In his first foray into animation, director Wes Anderson lends his trademark quirky humor to a children's tale, rendering it a sometimes witty, if odd, cartoon for all ages.

"Fantastic Mr. Fox" imaginatively re-works Roald Dahl's 1970 storybook into a zippy, stop-motion adventure, with top-notch voice talent and an appealing-looking gaggle of furry creatures. While much of it is entrancing and the tone is endearingly peppy, the humor is uneven and the tale grows repetitive.

It's an intriguing match of material and filmmaker. Dahl's distinctive, edgy storytelling seems to fit well with Anderson's idiosyncratic worldview and visuals.
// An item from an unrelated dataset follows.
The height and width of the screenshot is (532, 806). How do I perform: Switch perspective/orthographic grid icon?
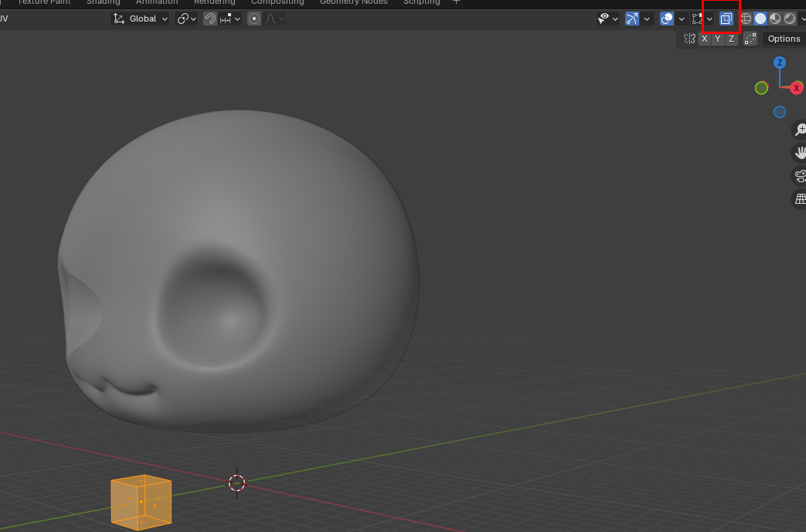800,199
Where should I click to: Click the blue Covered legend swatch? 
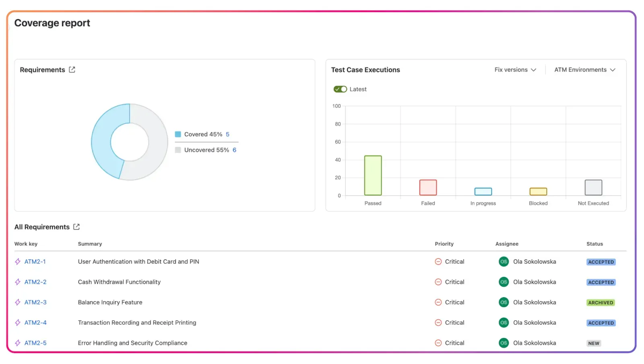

The world in "Fantastic Mr. Fox" looks cozy and pleasant, but there's malevolence lurking.

The film's theme centers on growing up, having a family, resisting becoming tame and retaining a sense of spirit. Mr. Fox (George Clooney) is a likable former bandit. Mrs. Fox (Meryl Streep) is equally clever. But she has tamed her wild nature since the birth of her son, Ash (Jason Schwartzman).

Still a risk-taker at heart, Mr. Fox endures the life domestic. He owns a house and has a job writing a newspaper column, but he hatches a plot to raid three despicable farmers, throwing everyone into a tizzy.

Meanwhile, Mr. Fox dismisses Ash's efforts to impress him and instead admires the athletic prowess of a cousin Kristofferson (Eric Anderson). Family attention and approval is lightly raised here.

Prolonged chases and fights are among the least intriguing scenes. Willem Dafoe voices a villainous rat, and Bill Murray lends humor to his Badger character. Clooney's low-key comic timing contrasts with his frenzied bursts of animal behavior.

These weirdly effective shifts in tempo, combined with an attention to detail and distinctive dialogue, make for the best moments in this offbeat adventure.